Des journaux flamands l'indiquaient lundi : les zones de police reçoivent tant d'argent du Fonds de la sécurité routière, alimenté par les amendes routières, qu'elles s'interrogent sur la façon dont elles vont pouvoir le dépenser. Plusieurs zones de police dépensent très peu de ce qu'elles perçoivent du fonds des amendes routières, explique Paul Van Tigchelt, porte-parole du ministre de l'Intérieur, Patrick Dewael (Open VLD). Ces dernières années, le nombre d'amendes a tant augmenté et la perception s'est si bien améliorée que le fonds a beaucoup grossi : de 40 millions d'euros en 2004 à 100 cette année. Ce montant est ensuite réparti entre les différentes zones de police qui doivent alors l'utiliser pour améliorer les mesures de sécurité sur son territoire. Or comme certaines zones ne savent plus quoi faire de cette manne (des motos ont même été achetées qui n'ont jamais roulé), l'Open VLD propose que les zones de police puissent également utiliser cet argent à d'autres fins que celles directement liées aux transports, par exemple la police de proximité.
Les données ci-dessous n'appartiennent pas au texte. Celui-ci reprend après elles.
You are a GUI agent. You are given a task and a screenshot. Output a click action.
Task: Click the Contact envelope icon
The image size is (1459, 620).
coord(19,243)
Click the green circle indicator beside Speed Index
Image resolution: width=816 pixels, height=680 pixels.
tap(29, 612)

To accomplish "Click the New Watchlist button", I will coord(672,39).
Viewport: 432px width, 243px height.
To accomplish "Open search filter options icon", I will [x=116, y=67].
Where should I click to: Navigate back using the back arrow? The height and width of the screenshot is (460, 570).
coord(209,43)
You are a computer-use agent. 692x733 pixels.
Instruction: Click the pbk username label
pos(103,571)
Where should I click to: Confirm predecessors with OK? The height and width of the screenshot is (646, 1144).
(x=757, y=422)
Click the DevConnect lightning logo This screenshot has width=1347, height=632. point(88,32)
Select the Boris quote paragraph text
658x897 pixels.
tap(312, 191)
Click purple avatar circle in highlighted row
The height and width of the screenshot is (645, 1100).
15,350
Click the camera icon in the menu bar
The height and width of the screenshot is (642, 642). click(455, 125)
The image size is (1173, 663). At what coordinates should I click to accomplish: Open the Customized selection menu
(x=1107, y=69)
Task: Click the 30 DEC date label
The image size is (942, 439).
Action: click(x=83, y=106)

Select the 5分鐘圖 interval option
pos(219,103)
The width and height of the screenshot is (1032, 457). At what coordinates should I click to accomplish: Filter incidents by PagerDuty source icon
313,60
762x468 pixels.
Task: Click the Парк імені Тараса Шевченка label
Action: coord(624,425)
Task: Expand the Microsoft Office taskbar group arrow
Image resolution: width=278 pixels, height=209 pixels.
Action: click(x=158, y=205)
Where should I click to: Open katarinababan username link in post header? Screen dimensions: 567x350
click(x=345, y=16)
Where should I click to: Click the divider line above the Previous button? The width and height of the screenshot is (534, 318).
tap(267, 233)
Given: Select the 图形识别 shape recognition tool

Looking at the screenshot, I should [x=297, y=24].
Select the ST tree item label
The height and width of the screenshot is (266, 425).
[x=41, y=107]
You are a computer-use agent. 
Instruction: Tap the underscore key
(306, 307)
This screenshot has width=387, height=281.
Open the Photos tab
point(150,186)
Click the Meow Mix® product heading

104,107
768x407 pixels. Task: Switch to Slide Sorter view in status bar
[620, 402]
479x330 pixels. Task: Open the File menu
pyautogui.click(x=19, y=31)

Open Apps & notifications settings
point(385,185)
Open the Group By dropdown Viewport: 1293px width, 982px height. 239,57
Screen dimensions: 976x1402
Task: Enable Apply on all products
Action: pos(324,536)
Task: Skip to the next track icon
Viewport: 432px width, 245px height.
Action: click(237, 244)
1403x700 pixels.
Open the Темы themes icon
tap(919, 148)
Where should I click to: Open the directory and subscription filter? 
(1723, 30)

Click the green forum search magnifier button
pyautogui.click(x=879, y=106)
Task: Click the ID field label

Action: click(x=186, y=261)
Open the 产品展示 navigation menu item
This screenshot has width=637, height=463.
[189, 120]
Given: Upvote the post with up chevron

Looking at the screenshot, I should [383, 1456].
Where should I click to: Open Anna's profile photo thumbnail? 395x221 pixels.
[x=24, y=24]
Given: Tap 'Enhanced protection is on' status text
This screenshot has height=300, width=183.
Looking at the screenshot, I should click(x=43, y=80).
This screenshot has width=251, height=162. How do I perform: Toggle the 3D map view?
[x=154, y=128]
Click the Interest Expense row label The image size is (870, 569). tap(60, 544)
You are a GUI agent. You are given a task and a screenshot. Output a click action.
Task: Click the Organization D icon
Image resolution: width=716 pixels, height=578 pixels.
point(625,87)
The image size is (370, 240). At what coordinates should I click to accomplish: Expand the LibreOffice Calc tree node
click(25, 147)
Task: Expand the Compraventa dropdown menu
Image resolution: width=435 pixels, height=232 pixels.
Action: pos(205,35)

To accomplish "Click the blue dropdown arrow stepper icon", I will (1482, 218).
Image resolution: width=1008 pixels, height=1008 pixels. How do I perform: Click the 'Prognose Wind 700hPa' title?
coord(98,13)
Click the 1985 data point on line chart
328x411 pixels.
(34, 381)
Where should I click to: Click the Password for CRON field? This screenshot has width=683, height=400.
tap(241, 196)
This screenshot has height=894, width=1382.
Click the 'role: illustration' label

Mais cette annonce a entraîné plusieurs réactions, lundi. Les "Responsible young drivers" estiment que la sécurité routière doit rester la priorité du Fonds des amendes, puisque 1 000 personnes meurent encore chaque année sur nos routes. "Touring secours" voudrait, dans ces circonstances et pour sa part, que l'argent soit attribué à la formation à la conduite, voire à soutenir les jeunes qui suivent une formation à la conduite professionnelle et de qualité. Enfin, cet argent devrait être consacré à une meilleure prise en charge des victimes de la route, estime "Zebra", une association active dans ce domaine, ainsi qu'à la formation des policiers, souvent les premiers à entrer en contact avec ces victimes.(avec Belga)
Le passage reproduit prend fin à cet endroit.